Remez…The CONTEXT—FORGING FAITH
V.1   In the beginning God created
the heaven and the earth…

RASHI…This verse says nothing if not: “Darsheyni!”  If you would come to explain it in accord with its p’shat, explain it as follows: “In the beginning of the creation of the heavens and the earth, when the earth was bewilderment and void…”  For the verse does not come to teach us the order of Creation, for if this is what it meant, it should have written “BaRishona—At first…”  If this were so,  you should be perplexed by yourself, for the waters preceded the heavens and the earth, as it says, “And the Spirit of God was hovering over the face of the waters.” …

BACHYA…The first word “B’reishit,” should be rendered as independent in form, not attached to what follows.  Thus we understand  “In the beginning, God created the heavens and the earth.”

VILNA GA’ON.…  The word “Reishit” was chosen to indicate a definite beginning, before which one cannot imagine any forms of existence…Thus, “At the beginning…”  It cannot be a construct phrase, but must rather stand alone because it designates the very first state of existence, preceding all of Creation and preceded by nothing except for God.

ABRAVANEL… “B’reishit Barah Elohim”   is the unprecedented act of God’s creating, as the three mentions in association with the creation of man and woman make clear, for it refers not simply to physical formation but to the imaging of ‘a likeness’—a being with reason & intellect…

R’ S.R.HIRSCH… “Barah” means to bring something into reality which only before existed in the mind.  Before Creation, the world existed only in the “mind of God.”  “B’reishit Barah–In the beginning” is then the materialized thought of the Holy One…God’s unfolding imagination made real.

 NACHMANIDES… [13th cent, Spain…Poet, Phil., Physician, Sage.
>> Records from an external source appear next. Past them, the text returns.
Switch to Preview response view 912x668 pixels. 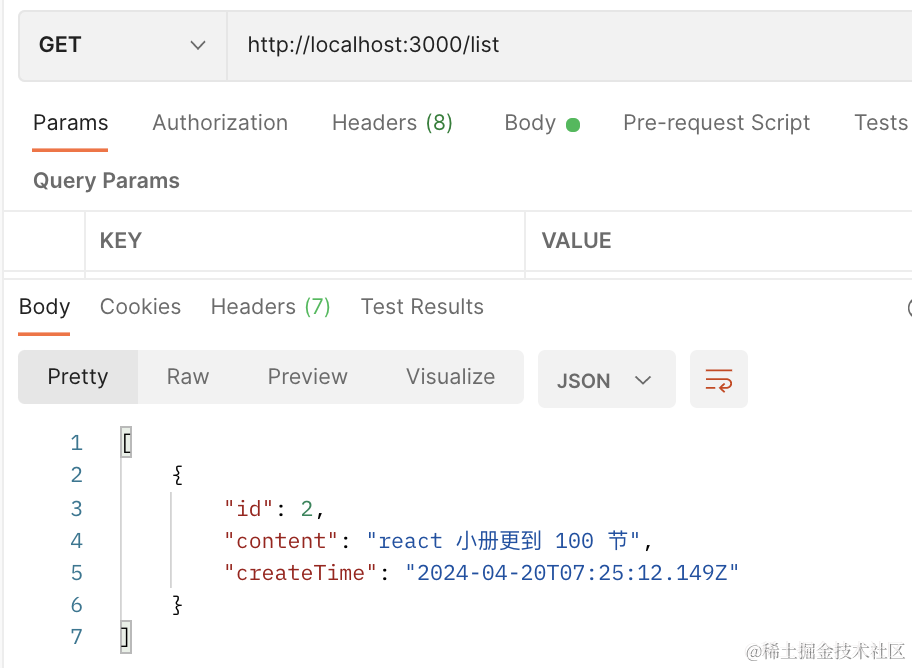click(x=307, y=377)
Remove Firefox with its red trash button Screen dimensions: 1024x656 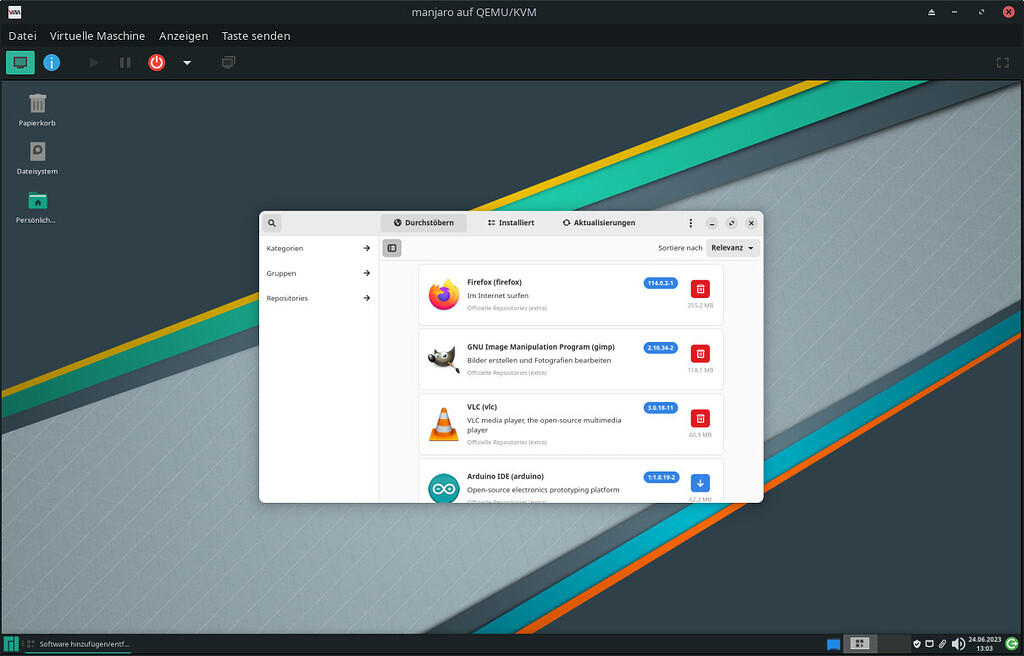[701, 289]
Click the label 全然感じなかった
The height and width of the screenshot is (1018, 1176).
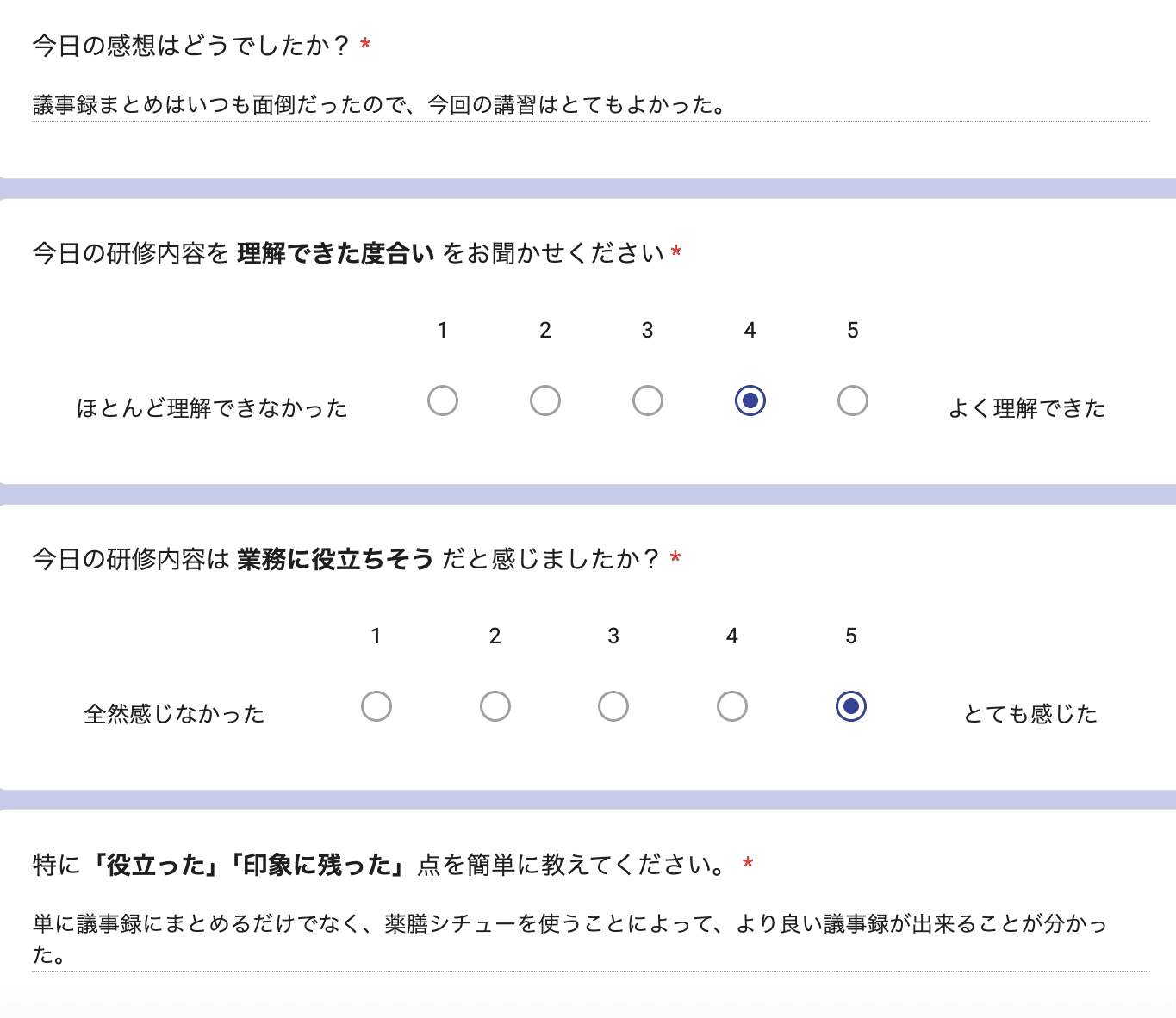[174, 712]
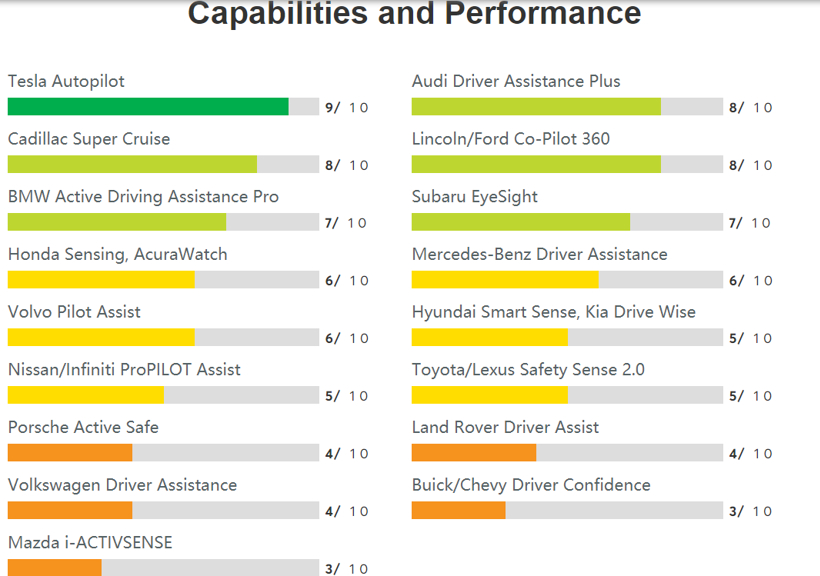Select the Cadillac Super Cruise label

tap(89, 139)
Torah Commtator—leader of Spanish Jewry…] RASHI says, “The Torah, which is the book of laws, should have begun with the verse, “This month shall be unto you the first of the months…” [Ex 12:2]  What then is the reason it begins with creation?…”

It was indeed very necessary to begin the Torah with “In the beginning God created…” for this is the root of faith, and he who does not believe in this and thinks the world was eternal denies the essential principle of the Jewish religion, and has no Torah at all.
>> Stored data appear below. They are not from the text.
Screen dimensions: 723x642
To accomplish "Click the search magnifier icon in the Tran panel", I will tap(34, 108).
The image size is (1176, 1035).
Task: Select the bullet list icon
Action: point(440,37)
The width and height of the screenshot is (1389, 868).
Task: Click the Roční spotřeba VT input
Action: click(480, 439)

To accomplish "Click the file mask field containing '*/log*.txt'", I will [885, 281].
R’ MOSHE LEIB of SASSOV… “In the beginning, God created…”  The first thing a Jew must know is this: God created the heaven and earth.

 V.2   Now the earth was unformed-tohu and void-vohu—
with darkness sweeping over the face of the deep…

SEFER HaBAHIR… [Book of Bright Light, Kabbalistic midrashic commtry, 11th cent, Provence]  R’ Berachya asked: “What is the meaning of the verse “And the earth was Tohu vaVohu”

What is Tohu?  It is a thing which “astonishes” people.  For it becomes “Bohu”  And what is Bohu?  It is a thing which was nothing and suddenly attains substance, the complete opposite of what its surface meaning implies. As it is understood—bo  hu—in it there is substance.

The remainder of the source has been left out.